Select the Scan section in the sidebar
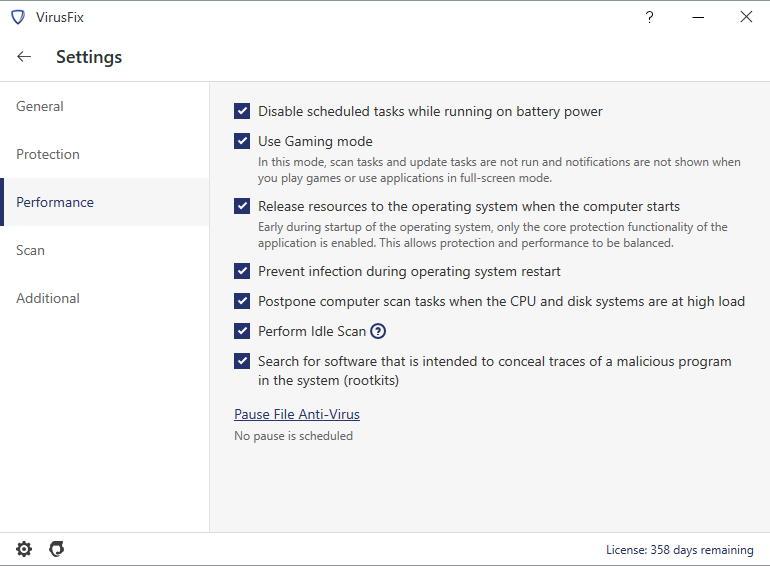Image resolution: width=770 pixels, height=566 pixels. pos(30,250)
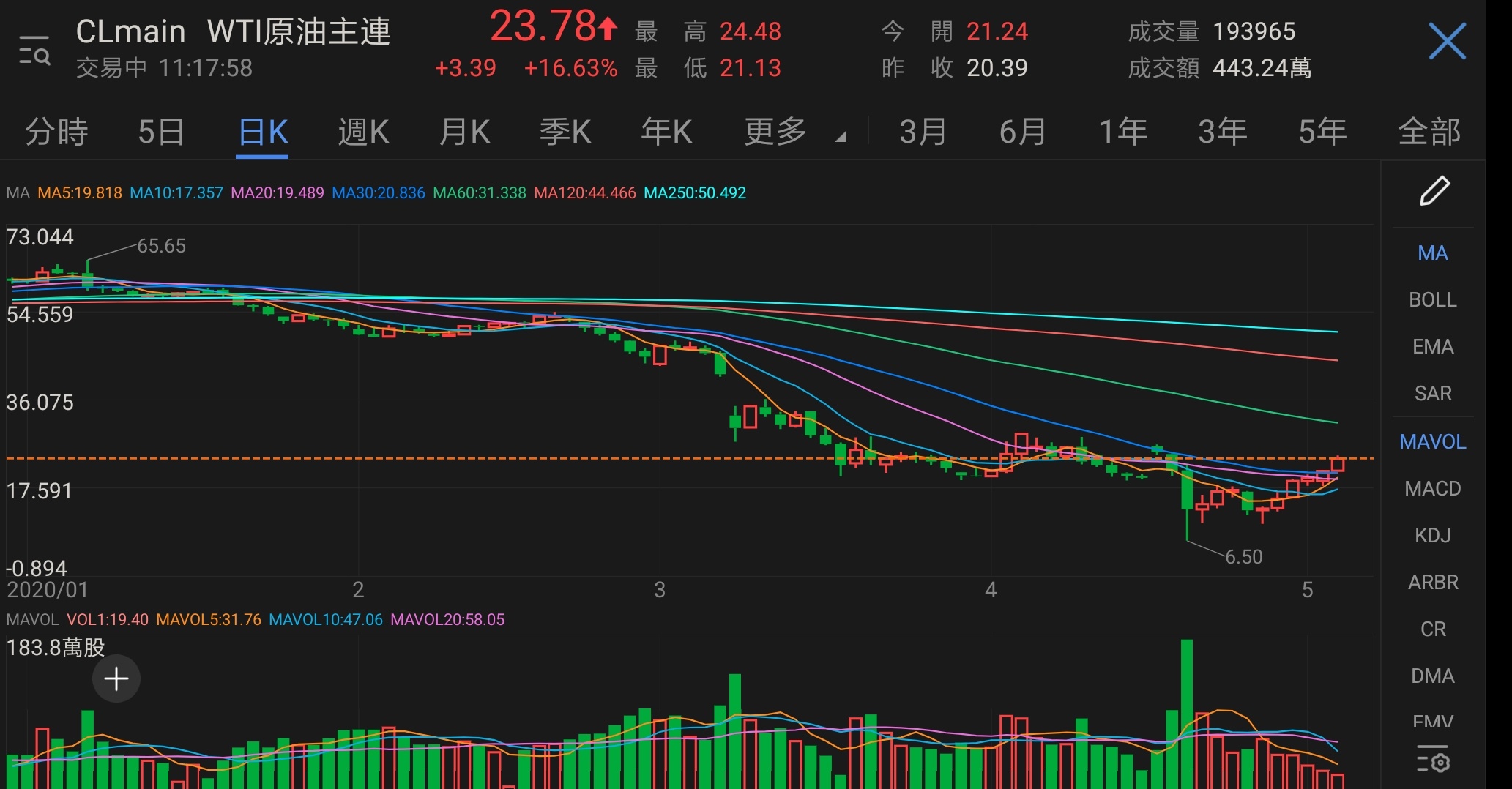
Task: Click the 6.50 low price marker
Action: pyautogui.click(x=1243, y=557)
---
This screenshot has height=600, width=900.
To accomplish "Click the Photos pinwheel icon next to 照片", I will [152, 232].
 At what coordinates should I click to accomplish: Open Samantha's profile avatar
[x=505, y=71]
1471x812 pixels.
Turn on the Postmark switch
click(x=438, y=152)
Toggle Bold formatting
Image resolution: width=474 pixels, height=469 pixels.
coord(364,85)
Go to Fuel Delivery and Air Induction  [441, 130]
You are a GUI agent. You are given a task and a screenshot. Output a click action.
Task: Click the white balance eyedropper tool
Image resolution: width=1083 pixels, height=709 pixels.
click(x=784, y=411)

Task requirements
Where a line of the entries above holds the word "screenshot", return that line.

Exercise answer
This screenshot has height=600, width=900.
You are a GUI agent. You are given a task and a screenshot. Output a click action.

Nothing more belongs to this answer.